* Exercise brief:
Convert the lines below, from the line containing "The width and" through the last line, inclusive, into a Markdown table with the columns "Row" and "Line", omitting blank lines. Leave the pictures out of the answer.

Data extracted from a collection
.....

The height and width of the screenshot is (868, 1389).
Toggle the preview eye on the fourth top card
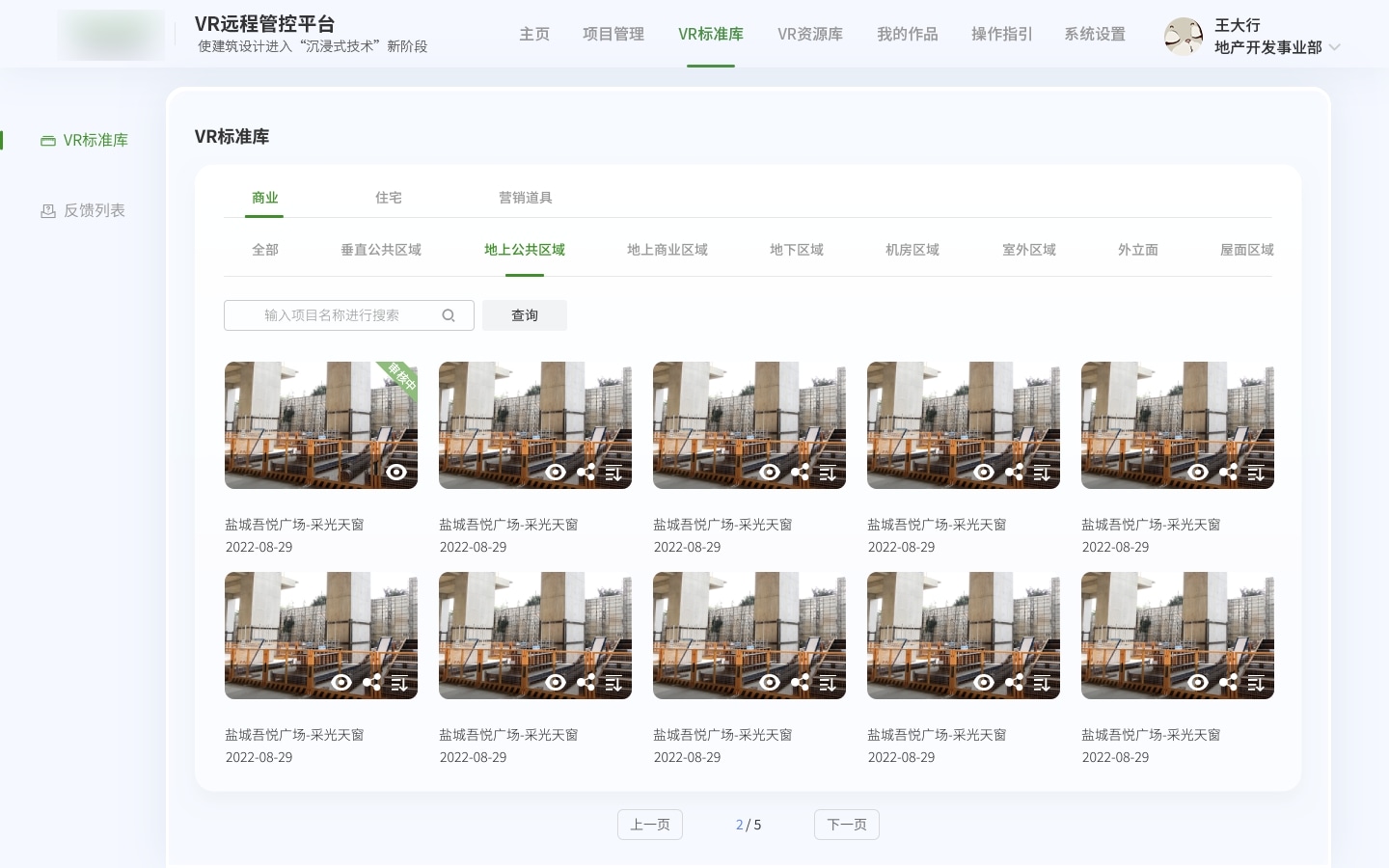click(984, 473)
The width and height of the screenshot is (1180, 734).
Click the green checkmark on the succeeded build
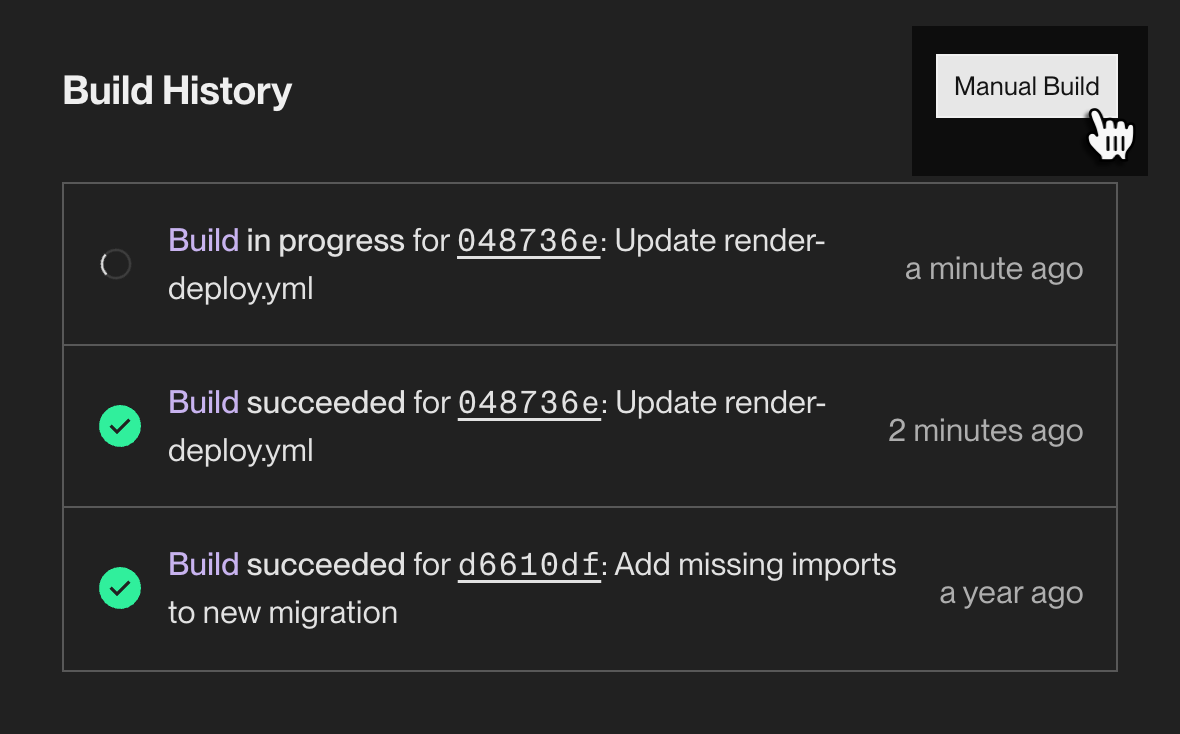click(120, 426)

.....

* Correct result:
| Row | Line |
|---|---|
| 1 | The width and height of the screenshot is (1180, 734). |
| 2 | Click the green checkmark on the succeeded build |
| 3 | click(120, 426) |